Tenenbaum's parents and sister have also been deposed in the case, as has a friend in Minnesota who called the RIAA hotline on behalf of Tenenbaum's mother after the pre-litigation notice was sent. "She happened to know copyright law and at some point said something about copyright infringement," Tenenbaum said. "She's a college kid. We had to file an affidavit to get them to stop calling her my lawyer."

As a result of the the RIAA's various depositions, Nesson has had to find local attorneys in three states in order to mount a defense against the piracy claims, Tenenbaum said. He added that Nesson's offer to defend him earlier this year has been a huge deal for him and his family. Prior to that, much of the legal work was being done by Tenenbaum's mother, who is a practicing lawyer but has little knowledge of copyright infringement laws.

Tenenbaum said Nesson's presence also means that he himself no longer has to face the RIAA's battery of lawyers. "They are very pushy, very unpleasant people to deal with," Tenenbaum said, adding that any attempt to push back at the lawyers was immediately portrayed as a lack of cooperation and met with threats that they would inform the judge. "Everything you said, they twisted," he claimed.

The RIAA's own description of events, contained in court filings, paints a slightly different picture. According to the trade group, Tenenbaum's parents received the pre-litigation notice only because a computer that was identified as being involved in illegal music sharing was traced back to their house.

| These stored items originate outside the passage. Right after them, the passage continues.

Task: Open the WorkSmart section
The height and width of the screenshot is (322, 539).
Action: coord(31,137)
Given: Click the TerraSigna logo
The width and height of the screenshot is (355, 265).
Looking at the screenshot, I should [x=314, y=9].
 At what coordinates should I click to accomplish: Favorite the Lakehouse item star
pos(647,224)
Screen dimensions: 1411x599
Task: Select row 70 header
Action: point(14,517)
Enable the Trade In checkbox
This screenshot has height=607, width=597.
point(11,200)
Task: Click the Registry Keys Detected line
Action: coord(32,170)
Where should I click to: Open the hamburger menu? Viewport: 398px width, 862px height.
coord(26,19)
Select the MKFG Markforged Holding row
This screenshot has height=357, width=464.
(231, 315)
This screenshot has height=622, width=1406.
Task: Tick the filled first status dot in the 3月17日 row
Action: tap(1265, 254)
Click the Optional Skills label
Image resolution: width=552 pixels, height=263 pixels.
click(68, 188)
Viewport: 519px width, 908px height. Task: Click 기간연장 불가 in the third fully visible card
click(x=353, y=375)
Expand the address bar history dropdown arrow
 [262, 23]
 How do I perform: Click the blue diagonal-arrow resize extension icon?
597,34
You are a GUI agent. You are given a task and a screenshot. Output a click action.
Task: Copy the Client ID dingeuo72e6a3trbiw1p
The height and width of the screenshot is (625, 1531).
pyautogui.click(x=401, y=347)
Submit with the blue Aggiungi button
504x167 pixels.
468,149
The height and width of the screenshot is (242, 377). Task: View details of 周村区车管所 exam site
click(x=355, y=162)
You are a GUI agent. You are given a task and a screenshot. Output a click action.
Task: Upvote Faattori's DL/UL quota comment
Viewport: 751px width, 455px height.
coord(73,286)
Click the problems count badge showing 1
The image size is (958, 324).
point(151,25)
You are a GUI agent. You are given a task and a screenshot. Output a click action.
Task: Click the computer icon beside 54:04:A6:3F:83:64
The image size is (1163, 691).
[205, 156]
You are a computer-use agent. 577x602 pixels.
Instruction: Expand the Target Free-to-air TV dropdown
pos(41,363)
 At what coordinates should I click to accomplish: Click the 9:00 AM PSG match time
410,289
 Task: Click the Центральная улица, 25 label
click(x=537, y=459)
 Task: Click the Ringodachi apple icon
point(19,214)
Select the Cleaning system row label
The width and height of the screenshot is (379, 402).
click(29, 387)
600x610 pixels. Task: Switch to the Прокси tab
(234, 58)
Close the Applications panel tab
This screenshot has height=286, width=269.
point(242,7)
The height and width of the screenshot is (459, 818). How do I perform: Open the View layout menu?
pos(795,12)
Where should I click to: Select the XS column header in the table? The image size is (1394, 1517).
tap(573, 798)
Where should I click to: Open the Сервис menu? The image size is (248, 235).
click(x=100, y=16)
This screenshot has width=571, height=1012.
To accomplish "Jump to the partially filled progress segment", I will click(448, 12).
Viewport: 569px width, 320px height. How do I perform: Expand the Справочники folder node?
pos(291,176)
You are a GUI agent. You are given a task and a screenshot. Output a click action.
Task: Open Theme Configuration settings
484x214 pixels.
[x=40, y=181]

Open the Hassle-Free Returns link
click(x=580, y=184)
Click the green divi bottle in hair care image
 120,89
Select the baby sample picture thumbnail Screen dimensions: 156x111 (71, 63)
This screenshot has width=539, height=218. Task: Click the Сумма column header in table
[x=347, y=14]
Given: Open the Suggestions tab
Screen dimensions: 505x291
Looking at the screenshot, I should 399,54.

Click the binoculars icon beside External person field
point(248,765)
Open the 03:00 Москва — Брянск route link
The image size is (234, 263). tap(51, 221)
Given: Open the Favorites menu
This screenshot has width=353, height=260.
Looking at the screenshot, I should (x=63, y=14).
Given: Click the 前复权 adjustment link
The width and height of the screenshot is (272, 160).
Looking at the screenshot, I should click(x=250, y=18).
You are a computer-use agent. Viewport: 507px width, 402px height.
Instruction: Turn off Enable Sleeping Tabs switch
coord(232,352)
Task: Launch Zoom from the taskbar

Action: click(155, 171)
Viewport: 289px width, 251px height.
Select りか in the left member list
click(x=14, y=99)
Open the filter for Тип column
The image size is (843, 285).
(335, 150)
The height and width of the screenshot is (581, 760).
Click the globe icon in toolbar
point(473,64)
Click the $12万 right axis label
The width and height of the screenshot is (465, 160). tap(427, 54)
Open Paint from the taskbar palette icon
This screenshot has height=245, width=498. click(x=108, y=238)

The RIAA says that it rejected Tenenbaum's $500 settlement offer and his claims of financial problems because its investigation showed that he had just purchased a $250,000 condo. And the trade group claims in its legal filings that it made several attempts to negotiate a settlement with Tenenbaum before filing the lawsuit against him.

Tenenbaum said that although online piracy is a problem, the larger issue lies with what he characterized as the music industry's continued insistence on seeing the Internet as a threat instead of as a tool that can transform the manner in which music is consumed.

"I don't think anybody thinks artists shouldn't be rewarded for their work," Tenenbaum said. But there are other ways to do so on the Net that the music industry has stubbornly refused to consider, he added. "They are still operating," he said, "on this outdated assumption of the Internet as a threat, a weapon that is being used against them."